• WRITTEN REQUEST 1: Decide whether each statement below agrees with the article on EY's delayed start dates, answering yes or no and quoting the deciding words from the article. (a) EY-Parthenon accounts for 9,000 of EY's global workforce of 395,000. (b) EY said it was laying off 10 per cent of its US workforce. (c) A recruit facing a delay until August was told they would get $5,000.

• EXCERPT TO READ:

··········

The Big Four firm told recent graduates who had originally expected to start work this autumn that some of them would now not be required until July or August 2024, almost a year late.
The decision was “based on emerging business conditions and our assessment of our business needs”, according to an email on Tuesday from EY’s campus recruiting department to a recruit in the EY-Parthenon business, which was seen by the Financial Times.
EY-Parthenon sits as an elite brand within the firm’s advisory arm, offering counsel to chief executives and working on restructuring and M&A deals, along with digital transformation and other consulting work. It accounts for 9,000 of EY’s global workforce of 395,000.
EY also delayed start dates for new recruits to other parts of the advisory business, according to discussion in online forums and a Wednesday email seen by the FT.
EY and its rivals have come under pressure due to a prolonged slide in M&A activity and a slowdown in broader consulting work as companies reduce or cancel projects and push for lower fees. EY said earlier this year that it was laying off 5 per cent of its US workforce, with the cuts concentrated in the advisory business.
EY-Parthenon first pushed back start dates for its 2023 recruits in the US around the same time as the lay-offs began in April, telling many of the graduates that they would not be needed until December or February 2024.
Its email this week said it was accelerating start dates for some, but further deferring start dates for others. “Your early experience in the practice is important for setting you on a strong trajectory, and we believe that you’ll have a better opportunity to grow, develop and progress in the practice with a July start date,” it told disappointed recruits.
“EY-Parthenon is heavy in strategy and transactions work,” said Namaan Mian, chief operating officer of Management Consulted, which coaches students through the recruitment process. “You combine a dealmaking slowdown with a lower utilisation rate for their current consultants, and that leads to delayed start dates.”
EY-Parthenon’s email said it would pay a $5,000 lump sum to compensate for the extra five-month delay. Another recruit facing a delay until August was told they would get $6,000.
“What sucks is delaying it twice, instead of just delaying it for a whole year initially,” said one new hire, who had already signed a lease for accommodation in anticipation of starting this autumn.
“We could have planned something entirely different, such as an extra year of school or finding a better internship or job. Instead, we have been stuck in this in-between place.”
EY declined to comment beyond the emails.

··········

• MATERIAL FOR THIS EXERCISE:
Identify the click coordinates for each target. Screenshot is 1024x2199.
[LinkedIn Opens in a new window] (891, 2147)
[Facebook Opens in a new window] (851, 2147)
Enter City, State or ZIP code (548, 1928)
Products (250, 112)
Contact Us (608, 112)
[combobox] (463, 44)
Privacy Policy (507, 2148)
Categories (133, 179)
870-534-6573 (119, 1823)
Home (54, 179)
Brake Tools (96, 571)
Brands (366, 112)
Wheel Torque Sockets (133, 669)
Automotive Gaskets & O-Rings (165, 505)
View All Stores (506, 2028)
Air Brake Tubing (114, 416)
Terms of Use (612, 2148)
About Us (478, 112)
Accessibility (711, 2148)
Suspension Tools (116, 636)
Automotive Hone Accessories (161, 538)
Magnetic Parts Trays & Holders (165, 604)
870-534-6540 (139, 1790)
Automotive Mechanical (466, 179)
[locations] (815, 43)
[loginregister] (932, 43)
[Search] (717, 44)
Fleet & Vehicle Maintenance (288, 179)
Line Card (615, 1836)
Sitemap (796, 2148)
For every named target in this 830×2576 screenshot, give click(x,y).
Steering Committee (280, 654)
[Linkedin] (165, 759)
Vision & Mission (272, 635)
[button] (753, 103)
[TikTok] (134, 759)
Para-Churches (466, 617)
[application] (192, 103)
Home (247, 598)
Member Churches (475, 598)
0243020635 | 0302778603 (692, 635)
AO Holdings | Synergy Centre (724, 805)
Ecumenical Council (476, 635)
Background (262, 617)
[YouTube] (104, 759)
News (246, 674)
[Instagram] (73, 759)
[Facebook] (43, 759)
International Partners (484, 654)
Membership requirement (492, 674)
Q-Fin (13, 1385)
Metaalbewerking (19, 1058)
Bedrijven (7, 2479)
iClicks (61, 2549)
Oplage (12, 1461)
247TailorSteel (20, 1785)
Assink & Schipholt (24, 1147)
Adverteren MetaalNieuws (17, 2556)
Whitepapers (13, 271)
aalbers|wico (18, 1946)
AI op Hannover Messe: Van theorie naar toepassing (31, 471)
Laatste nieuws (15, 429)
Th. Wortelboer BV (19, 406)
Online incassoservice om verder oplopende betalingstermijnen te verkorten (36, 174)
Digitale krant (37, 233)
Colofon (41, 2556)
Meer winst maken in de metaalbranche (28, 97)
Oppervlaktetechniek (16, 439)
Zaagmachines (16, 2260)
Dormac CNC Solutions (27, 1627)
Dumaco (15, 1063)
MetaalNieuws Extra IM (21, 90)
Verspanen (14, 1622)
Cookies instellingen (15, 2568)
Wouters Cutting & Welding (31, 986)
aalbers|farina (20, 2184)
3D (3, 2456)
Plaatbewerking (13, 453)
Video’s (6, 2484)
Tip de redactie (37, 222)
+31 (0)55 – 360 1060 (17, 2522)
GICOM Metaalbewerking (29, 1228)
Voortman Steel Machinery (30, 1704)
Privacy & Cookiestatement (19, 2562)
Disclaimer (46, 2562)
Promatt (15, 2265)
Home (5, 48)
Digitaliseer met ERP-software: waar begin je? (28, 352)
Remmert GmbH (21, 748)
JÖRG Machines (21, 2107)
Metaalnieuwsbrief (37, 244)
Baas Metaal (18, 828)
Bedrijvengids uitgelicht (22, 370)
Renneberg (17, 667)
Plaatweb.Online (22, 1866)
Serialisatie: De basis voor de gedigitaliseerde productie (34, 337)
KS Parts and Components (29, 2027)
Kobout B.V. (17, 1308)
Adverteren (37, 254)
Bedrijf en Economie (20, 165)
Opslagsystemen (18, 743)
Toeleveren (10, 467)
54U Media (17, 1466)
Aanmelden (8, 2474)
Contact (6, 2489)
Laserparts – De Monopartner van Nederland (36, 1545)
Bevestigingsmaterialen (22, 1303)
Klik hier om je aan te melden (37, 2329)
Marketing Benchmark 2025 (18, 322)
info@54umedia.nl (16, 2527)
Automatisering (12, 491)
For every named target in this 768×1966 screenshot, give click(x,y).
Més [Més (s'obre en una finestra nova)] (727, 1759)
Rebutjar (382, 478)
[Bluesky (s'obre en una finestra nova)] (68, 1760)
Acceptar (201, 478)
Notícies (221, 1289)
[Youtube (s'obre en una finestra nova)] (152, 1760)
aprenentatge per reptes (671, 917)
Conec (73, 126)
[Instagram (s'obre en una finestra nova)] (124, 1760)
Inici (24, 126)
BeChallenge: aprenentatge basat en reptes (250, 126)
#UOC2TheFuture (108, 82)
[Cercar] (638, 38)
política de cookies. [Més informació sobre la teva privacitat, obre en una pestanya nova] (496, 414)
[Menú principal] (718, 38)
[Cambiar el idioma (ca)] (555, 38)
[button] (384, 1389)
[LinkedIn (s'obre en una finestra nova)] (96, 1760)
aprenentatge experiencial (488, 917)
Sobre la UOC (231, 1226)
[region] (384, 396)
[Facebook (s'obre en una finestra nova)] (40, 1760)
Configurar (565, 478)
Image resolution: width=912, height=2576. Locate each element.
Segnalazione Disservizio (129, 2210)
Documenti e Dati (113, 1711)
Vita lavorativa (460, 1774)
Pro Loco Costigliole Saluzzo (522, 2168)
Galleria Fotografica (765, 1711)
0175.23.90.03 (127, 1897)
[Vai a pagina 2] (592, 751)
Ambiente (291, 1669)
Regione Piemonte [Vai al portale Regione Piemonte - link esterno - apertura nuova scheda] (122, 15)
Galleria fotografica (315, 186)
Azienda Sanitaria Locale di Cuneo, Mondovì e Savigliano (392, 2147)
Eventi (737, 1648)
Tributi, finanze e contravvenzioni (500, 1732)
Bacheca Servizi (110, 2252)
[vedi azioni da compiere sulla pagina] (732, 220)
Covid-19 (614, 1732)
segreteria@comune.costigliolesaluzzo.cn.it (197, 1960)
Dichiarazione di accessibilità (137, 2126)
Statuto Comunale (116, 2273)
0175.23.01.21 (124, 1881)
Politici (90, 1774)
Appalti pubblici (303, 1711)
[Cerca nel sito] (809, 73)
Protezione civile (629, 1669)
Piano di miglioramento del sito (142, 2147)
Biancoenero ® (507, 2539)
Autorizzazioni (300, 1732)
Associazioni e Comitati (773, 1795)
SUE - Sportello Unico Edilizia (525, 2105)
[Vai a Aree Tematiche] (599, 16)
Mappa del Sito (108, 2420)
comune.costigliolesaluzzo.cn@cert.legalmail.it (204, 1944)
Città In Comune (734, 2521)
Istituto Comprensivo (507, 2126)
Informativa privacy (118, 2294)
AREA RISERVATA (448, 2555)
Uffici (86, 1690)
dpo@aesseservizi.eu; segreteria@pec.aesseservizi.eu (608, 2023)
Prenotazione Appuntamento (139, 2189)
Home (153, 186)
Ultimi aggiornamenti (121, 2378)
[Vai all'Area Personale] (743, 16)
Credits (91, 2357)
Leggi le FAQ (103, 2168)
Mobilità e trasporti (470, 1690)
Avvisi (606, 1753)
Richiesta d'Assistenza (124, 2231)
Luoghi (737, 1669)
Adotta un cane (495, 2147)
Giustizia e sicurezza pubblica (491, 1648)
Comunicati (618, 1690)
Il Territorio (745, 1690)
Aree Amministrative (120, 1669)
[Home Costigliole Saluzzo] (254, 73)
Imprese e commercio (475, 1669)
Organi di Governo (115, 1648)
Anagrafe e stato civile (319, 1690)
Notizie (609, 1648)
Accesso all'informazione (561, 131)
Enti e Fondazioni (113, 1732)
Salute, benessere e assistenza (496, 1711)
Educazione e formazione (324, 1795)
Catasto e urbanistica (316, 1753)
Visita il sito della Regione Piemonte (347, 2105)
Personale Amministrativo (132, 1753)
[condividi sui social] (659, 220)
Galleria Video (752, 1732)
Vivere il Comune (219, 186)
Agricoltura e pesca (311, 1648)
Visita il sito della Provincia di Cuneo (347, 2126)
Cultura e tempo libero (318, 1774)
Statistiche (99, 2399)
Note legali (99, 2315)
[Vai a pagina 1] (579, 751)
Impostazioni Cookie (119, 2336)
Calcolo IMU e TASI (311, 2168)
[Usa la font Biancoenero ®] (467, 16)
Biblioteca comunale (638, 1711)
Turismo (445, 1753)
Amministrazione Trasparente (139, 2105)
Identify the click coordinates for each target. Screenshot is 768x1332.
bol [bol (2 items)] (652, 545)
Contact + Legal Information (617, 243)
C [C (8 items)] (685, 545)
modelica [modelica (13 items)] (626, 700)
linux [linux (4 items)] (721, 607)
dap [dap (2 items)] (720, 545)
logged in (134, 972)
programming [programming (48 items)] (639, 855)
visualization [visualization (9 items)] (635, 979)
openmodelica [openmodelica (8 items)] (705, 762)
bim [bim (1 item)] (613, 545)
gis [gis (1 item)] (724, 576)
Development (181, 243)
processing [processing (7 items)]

··········

• WRITTEN REQUEST 2: In the listing, convert the lines from the line with "Appalti pubblici (303, 1711)" up to and including the line with "Città In Comune (734, 2521)" into a JSON list of strings. Use one string per line.

• RESPONSE 1:
(a) Yes: "It accounts for 9,000 of EY’s global workforce of 395,000."
(b) No: "EY said earlier this year that it was laying off 5 per cent of its US workforce"
(c) No: "Another recruit facing a delay until August was told they would get $6,000."

• RESPONSE 2:
[
  "Appalti pubblici (303, 1711)",
  "[Cerca nel sito] (809, 73)",
  "Protezione civile (629, 1669)",
  "Piano di miglioramento del sito (142, 2147)",
  "Biancoenero ® (507, 2539)",
  "Autorizzazioni (300, 1732)",
  "Associazioni e Comitati (773, 1795)",
  "SUE - Sportello Unico Edilizia (525, 2105)",
  "[Vai a Aree Tematiche] (599, 16)",
  "Mappa del Sito (108, 2420)",
  "comune.costigliolesaluzzo.cn@cert.legalmail.it (204, 1944)",
  "Città In Comune (734, 2521)"
]